Kirsten Ostherr

WEBSITE(S)| Medical Humanities | Department of English

Research Interests:
Kirsten Ostherr is the author of two books, Medical Visions: Producing the Patient through Film, Television and Imaging Technologies (Oxford, 2013) and Cinematic Prophylaxis: Globalization and Contagion in the Discourse of World Health (Duke, 2005), and numerous articles. Her current research is on information and communication technologies in aging and end-of-life care, patient narratives in EHRs, and the role of simulation as a mediator between human and technological forms of medical expertise.

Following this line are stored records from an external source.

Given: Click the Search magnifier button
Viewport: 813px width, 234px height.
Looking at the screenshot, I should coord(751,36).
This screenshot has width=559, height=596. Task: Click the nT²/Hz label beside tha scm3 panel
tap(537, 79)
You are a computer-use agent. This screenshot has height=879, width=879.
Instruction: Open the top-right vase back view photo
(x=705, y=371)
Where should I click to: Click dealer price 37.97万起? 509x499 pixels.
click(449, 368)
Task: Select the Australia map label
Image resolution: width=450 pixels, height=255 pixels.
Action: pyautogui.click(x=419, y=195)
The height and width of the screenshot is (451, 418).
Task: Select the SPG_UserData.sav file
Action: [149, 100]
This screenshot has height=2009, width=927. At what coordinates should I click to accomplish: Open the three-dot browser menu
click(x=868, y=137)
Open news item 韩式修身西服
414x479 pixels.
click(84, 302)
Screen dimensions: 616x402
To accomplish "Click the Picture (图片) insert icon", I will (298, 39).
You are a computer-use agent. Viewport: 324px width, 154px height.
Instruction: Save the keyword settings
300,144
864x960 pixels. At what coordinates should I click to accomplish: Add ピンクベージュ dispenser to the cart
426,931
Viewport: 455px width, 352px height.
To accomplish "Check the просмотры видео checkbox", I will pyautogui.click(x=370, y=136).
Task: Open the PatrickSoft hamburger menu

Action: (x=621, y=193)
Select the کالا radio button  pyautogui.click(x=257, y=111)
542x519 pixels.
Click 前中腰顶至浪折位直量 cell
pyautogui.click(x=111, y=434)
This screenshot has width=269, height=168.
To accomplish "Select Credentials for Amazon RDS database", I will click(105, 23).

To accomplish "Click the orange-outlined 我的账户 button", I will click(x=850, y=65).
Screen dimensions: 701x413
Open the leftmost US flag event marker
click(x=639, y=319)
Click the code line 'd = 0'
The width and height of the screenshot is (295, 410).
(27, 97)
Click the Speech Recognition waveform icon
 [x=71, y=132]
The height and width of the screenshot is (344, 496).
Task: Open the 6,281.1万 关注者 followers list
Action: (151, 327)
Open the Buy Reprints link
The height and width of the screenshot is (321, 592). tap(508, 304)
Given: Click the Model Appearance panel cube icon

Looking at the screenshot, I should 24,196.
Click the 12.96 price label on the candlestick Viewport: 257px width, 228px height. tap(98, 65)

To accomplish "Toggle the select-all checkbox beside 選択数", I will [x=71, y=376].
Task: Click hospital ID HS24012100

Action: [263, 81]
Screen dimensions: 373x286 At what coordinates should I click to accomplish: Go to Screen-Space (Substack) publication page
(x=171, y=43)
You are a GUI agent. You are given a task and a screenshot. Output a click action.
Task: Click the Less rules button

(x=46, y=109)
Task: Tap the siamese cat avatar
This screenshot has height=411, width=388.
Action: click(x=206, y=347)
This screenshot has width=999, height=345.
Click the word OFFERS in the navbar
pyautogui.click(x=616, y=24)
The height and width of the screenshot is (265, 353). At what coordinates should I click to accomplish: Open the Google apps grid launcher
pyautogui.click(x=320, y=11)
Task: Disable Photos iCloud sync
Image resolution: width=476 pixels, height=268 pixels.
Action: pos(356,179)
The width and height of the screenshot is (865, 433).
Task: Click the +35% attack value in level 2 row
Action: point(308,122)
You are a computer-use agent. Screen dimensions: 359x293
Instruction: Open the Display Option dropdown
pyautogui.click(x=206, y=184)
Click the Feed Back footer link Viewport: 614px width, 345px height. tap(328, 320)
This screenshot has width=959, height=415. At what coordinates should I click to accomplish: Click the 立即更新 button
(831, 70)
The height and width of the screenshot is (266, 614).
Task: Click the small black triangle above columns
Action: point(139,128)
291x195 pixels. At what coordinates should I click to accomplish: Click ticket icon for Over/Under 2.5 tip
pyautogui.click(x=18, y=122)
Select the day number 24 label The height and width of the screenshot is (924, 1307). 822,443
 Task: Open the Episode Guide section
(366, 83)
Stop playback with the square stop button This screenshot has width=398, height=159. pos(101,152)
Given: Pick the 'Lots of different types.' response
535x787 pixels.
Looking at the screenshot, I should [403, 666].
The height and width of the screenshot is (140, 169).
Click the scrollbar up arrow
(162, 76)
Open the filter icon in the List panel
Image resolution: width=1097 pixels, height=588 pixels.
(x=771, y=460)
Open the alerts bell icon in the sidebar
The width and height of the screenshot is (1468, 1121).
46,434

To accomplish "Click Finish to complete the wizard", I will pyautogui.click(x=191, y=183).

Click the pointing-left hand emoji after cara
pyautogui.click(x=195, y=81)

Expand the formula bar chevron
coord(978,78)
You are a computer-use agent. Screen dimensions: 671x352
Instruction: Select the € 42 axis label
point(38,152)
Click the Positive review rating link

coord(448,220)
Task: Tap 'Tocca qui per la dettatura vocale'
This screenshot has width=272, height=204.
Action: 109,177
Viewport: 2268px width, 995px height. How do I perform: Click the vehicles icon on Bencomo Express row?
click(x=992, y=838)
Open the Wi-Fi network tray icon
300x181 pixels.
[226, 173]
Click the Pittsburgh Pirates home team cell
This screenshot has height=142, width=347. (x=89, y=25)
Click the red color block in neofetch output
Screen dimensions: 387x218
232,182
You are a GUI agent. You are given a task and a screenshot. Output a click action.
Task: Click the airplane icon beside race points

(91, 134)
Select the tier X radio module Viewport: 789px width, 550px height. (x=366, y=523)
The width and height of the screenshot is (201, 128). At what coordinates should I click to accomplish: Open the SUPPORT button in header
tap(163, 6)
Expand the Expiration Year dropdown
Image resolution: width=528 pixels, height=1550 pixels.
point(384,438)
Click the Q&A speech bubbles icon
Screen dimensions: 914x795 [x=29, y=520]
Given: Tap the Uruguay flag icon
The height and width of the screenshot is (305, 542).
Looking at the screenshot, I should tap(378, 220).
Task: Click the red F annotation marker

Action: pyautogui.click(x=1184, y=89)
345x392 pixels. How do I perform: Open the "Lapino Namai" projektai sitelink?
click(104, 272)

Her current book project is called Quantified Health: Making Stories from Data in the Algorithmic Age. She is Director of the Medical Futures Lab and has spoken to audiences at the White House, the World Health Organization, the National Library of Medicine, TEDx, the mHealth Summit, Medicine X, the Louisville Innovation Summit, and universities and conferences worldwide.

Bio:
Kirsten Ostherr, PhD, MPH, is a media scholar and health researcher who works on the humanistic dimensions of making patient data into meaningful stories. She treats communication and representation as core techniques for solving health problems, using collaborative, participatory design to improve patient care with students, clinicians, and startups in the Texas Medical Center and beyond.